■ **Task instructions**:
Please give back each line below unchanged; none of the pictures should appear.

■ **Data section**:

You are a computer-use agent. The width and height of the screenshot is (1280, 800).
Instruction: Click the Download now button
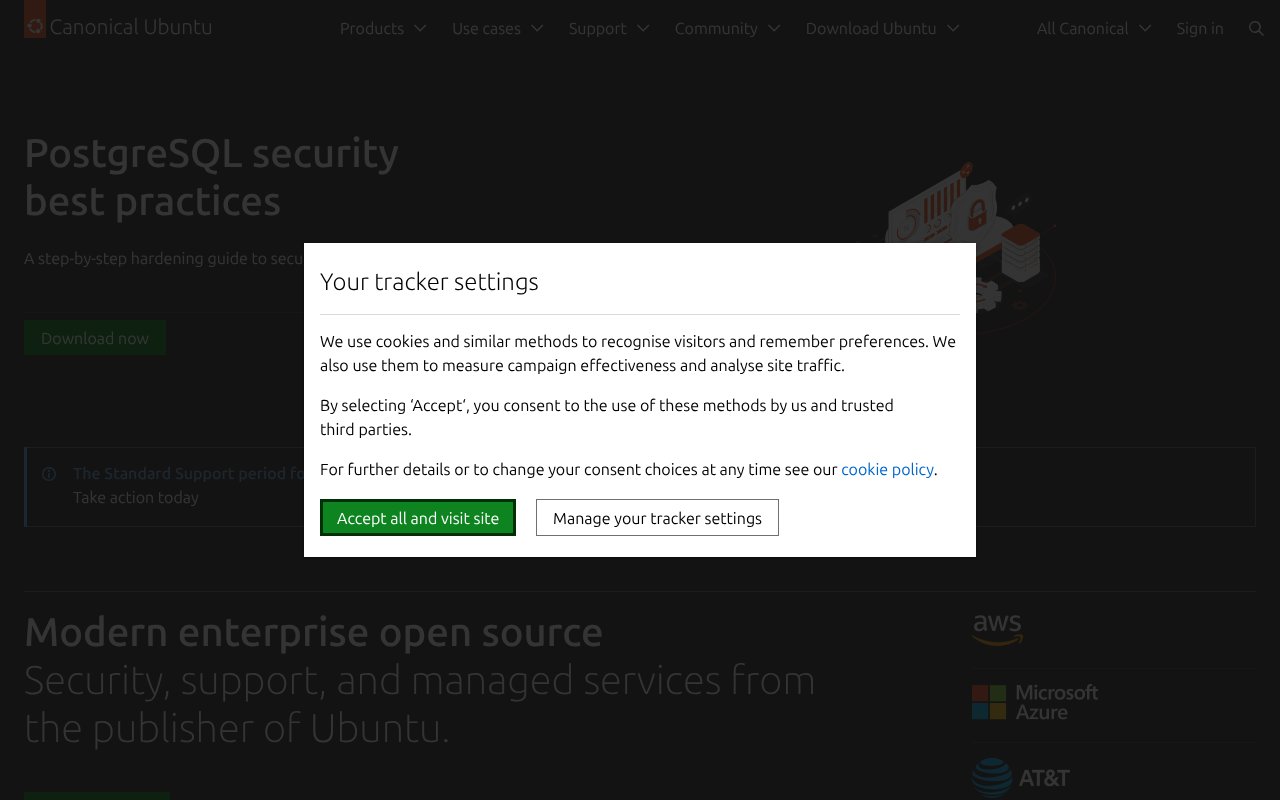(95, 338)
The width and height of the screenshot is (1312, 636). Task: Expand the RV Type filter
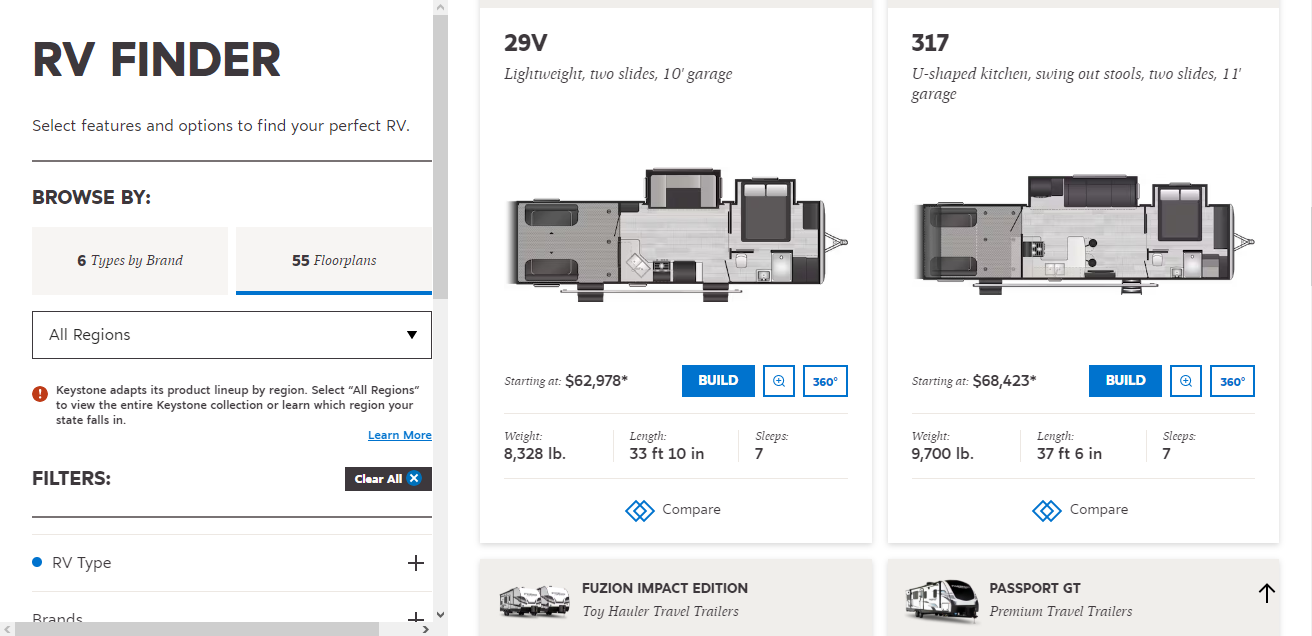416,563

■ **Result for this task**:
You are a computer-use agent. The width and height of the screenshot is (1280, 800).
Instruction: Click the Download now button
(95, 338)
The width and height of the screenshot is (1312, 636). Task: Expand the RV Type filter
416,563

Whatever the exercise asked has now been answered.